→ **Materials provided**:
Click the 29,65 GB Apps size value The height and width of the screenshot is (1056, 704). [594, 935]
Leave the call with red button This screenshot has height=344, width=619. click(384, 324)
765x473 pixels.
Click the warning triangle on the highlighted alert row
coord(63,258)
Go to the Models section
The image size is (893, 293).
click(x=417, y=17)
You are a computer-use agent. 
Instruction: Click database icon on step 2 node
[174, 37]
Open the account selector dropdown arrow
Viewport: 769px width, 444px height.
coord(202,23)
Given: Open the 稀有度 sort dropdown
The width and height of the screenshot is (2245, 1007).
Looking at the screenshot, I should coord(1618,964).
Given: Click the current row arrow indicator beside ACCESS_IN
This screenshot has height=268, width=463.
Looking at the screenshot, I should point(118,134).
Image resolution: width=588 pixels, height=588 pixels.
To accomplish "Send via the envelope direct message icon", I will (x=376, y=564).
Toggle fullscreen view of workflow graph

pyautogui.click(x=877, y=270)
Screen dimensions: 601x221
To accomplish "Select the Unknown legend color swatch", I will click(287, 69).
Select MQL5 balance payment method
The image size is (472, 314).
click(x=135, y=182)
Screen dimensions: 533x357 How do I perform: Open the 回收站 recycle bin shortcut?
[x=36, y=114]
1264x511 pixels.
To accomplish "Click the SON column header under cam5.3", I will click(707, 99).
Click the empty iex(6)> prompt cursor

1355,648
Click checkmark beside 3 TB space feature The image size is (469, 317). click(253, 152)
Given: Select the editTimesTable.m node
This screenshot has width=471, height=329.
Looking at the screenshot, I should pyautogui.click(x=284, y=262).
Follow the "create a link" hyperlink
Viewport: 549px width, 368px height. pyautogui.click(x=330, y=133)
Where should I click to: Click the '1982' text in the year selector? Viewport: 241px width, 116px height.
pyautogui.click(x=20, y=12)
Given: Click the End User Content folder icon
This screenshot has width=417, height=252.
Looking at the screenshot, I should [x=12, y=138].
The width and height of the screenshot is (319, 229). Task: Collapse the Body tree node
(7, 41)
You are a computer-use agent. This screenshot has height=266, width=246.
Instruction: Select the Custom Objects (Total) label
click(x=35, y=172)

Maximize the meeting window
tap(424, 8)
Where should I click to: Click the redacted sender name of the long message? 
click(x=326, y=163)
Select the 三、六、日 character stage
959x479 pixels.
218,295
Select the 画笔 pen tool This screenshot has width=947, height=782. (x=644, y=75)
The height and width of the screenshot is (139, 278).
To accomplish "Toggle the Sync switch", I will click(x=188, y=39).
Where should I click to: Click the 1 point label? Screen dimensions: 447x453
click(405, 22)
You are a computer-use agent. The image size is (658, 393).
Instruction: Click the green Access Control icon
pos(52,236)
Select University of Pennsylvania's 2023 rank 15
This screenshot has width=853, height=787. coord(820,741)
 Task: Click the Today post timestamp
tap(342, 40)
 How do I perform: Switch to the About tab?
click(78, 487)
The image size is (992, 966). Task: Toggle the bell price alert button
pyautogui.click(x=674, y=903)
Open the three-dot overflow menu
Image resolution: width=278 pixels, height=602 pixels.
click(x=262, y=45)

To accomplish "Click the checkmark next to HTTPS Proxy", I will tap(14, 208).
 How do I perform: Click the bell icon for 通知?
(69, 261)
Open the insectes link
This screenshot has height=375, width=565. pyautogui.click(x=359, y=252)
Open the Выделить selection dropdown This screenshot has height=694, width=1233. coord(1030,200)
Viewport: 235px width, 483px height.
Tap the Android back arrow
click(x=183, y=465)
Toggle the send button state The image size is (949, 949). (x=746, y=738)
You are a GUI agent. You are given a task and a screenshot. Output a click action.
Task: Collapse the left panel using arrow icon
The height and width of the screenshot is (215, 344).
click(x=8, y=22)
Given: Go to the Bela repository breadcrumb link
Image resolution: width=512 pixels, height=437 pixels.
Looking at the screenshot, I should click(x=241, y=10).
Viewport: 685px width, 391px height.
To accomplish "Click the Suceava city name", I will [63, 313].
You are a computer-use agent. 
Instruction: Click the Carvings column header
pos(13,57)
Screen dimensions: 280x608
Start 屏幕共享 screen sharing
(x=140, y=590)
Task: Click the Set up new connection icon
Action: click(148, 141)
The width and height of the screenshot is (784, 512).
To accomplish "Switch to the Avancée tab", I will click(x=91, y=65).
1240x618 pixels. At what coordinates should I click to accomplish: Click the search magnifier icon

→ **Task directions**: An exact transcription of all the records is needed.

→ **Task answer**:
Click the 29,65 GB Apps size value The height and width of the screenshot is (1056, 704). [594, 935]
Leave the call with red button This screenshot has height=344, width=619. click(384, 324)
765x473 pixels.
Click the warning triangle on the highlighted alert row
coord(63,258)
Go to the Models section
The image size is (893, 293).
click(x=417, y=17)
You are a computer-use agent. 
Instruction: Click database icon on step 2 node
[174, 37]
Open the account selector dropdown arrow
Viewport: 769px width, 444px height.
coord(202,23)
Given: Open the 稀有度 sort dropdown
The width and height of the screenshot is (2245, 1007).
Looking at the screenshot, I should coord(1618,964).
Given: Click the current row arrow indicator beside ACCESS_IN
This screenshot has height=268, width=463.
Looking at the screenshot, I should point(118,134).
Image resolution: width=588 pixels, height=588 pixels.
To accomplish "Send via the envelope direct message icon", I will (x=376, y=564).
Toggle fullscreen view of workflow graph

pyautogui.click(x=877, y=270)
Screen dimensions: 601x221
To accomplish "Select the Unknown legend color swatch", I will click(287, 69).
Select MQL5 balance payment method
The image size is (472, 314).
click(x=135, y=182)
Screen dimensions: 533x357 How do I perform: Open the 回收站 recycle bin shortcut?
[x=36, y=114]
1264x511 pixels.
To accomplish "Click the SON column header under cam5.3", I will click(707, 99).
Click the empty iex(6)> prompt cursor

1355,648
Click checkmark beside 3 TB space feature The image size is (469, 317). click(253, 152)
Given: Select the editTimesTable.m node
This screenshot has width=471, height=329.
Looking at the screenshot, I should pyautogui.click(x=284, y=262).
Follow the "create a link" hyperlink
Viewport: 549px width, 368px height. pyautogui.click(x=330, y=133)
Where should I click to: Click the '1982' text in the year selector? Viewport: 241px width, 116px height.
pyautogui.click(x=20, y=12)
Given: Click the End User Content folder icon
This screenshot has width=417, height=252.
Looking at the screenshot, I should [x=12, y=138].
The width and height of the screenshot is (319, 229). Task: Collapse the Body tree node
(7, 41)
You are a computer-use agent. This screenshot has height=266, width=246.
Instruction: Select the Custom Objects (Total) label
click(x=35, y=172)

Maximize the meeting window
tap(424, 8)
Where should I click to: Click the redacted sender name of the long message? 
click(x=326, y=163)
Select the 三、六、日 character stage
959x479 pixels.
218,295
Select the 画笔 pen tool This screenshot has width=947, height=782. (x=644, y=75)
The height and width of the screenshot is (139, 278).
To accomplish "Toggle the Sync switch", I will click(x=188, y=39).
Where should I click to: Click the 1 point label? Screen dimensions: 447x453
click(405, 22)
You are a computer-use agent. The image size is (658, 393).
Instruction: Click the green Access Control icon
pos(52,236)
Select University of Pennsylvania's 2023 rank 15
This screenshot has width=853, height=787. coord(820,741)
 Task: Click the Today post timestamp
tap(342, 40)
 How do I perform: Switch to the About tab?
click(78, 487)
The image size is (992, 966). Task: Toggle the bell price alert button
pyautogui.click(x=674, y=903)
Open the three-dot overflow menu
Image resolution: width=278 pixels, height=602 pixels.
click(x=262, y=45)

To accomplish "Click the checkmark next to HTTPS Proxy", I will tap(14, 208).
 How do I perform: Click the bell icon for 通知?
(69, 261)
Open the insectes link
This screenshot has height=375, width=565. pyautogui.click(x=359, y=252)
Open the Выделить selection dropdown This screenshot has height=694, width=1233. coord(1030,200)
Viewport: 235px width, 483px height.
Tap the Android back arrow
click(x=183, y=465)
Toggle the send button state The image size is (949, 949). (x=746, y=738)
You are a GUI agent. You are given a task and a screenshot. Output a click action.
Task: Collapse the left panel using arrow icon
The height and width of the screenshot is (215, 344).
click(x=8, y=22)
Given: Go to the Bela repository breadcrumb link
Image resolution: width=512 pixels, height=437 pixels.
Looking at the screenshot, I should click(x=241, y=10).
Viewport: 685px width, 391px height.
To accomplish "Click the Suceava city name", I will [63, 313].
You are a computer-use agent. 
Instruction: Click the Carvings column header
pos(13,57)
Screen dimensions: 280x608
Start 屏幕共享 screen sharing
(x=140, y=590)
Task: Click the Set up new connection icon
Action: click(148, 141)
The width and height of the screenshot is (784, 512).
To accomplish "Switch to the Avancée tab", I will click(x=91, y=65).
1240x618 pixels. At what coordinates should I click to accomplish: Click the search magnifier icon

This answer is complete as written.